Tips for structuring your teams
Teams allow you to share groups with specific subsets of your users (you can read more about teams and how to create them here). Here are some tips and three examples to help you structure your teams.
- Teams are designed to keep groups organized on accounts with a number of users. If your account only has a few users or you don't use groups, you probably don't need to worry about this feature!
- If your users are based in different locations, teams can help keep those locations separate while still allowing your company to collaborate on the same account.
- Teams will not override your user permissions settings. In order for all of the users in a team to see all of the contacts or companies in a group shared with that team, they'll need to have access to all of those records. Admins can adjust the permissions settings from the manage users page.
- Besides sharing with a team, groups can either be private (visible to a single user) or public (visible to all users). If you find yourself adding almost everyone to a team, ask yourself if those groups should actually be public.
- Currently, teams are only relevant to group sharing, but we may expand the functionality of teams in the future.
Teams within your company
If you think about how your company is structured, you might find some obvious teams. You could create teams of your users based on their role at the company -- here at Less Annoying CRM, we have a team for our CRM Coaches and a team for our developers.
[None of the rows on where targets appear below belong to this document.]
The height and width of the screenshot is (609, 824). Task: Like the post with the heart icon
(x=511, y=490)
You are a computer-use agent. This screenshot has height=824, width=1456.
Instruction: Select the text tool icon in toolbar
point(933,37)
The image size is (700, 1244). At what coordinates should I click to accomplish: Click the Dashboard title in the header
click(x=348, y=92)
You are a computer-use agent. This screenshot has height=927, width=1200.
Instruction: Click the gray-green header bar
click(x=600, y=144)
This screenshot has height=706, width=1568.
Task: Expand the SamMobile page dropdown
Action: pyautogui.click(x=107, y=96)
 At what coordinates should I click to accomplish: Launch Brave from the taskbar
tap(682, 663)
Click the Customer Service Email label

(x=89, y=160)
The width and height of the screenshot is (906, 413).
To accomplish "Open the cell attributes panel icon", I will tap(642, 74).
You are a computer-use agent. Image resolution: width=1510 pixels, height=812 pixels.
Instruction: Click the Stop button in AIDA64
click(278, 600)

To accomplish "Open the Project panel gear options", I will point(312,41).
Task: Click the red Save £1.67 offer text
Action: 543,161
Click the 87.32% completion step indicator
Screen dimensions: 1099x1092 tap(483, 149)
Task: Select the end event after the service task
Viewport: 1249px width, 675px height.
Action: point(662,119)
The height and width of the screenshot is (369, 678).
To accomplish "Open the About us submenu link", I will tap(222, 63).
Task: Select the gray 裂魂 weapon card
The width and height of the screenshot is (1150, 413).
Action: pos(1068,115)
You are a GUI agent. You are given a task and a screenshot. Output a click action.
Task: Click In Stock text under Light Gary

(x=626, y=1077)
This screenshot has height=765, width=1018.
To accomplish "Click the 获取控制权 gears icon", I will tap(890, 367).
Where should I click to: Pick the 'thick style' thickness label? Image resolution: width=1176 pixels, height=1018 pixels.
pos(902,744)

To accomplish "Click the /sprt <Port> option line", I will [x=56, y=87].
Do you have some people in the office and some people in the field? Do some employees handle different geographic areas or certain kinds of clients? Creating teams will allow everyone to focus on the groups that matter to them and filter out the rest.
Completing a special project
Teams can also be helpful for keeping groups related to a specific project from cluttering your CRM. Imagine that your company is planning a special customer appreciation event in several months, and a couple of people are in charge of coordinating it. The planning process will involve several different groups of contacts -- customers to invite, VIPs, potential speakers, etc. Only the people in charge of planning the event will need to work with these groups. By putting those two into a team, they can create all the groups they need without them showing up for all of your users.
Delegating collaborative work
You can use teams to delegate collaborative work. Let's say that you have several salespeople and you just got a long list of new leads. Rather than assigning leads to each individual, you want your salespeople to pair up and reach out to sections of the list together. You could create those pairs as teams and create groups of the new leads to share with each team. Your teams could treat these groups like shared contact assignments and work through them collaboratively.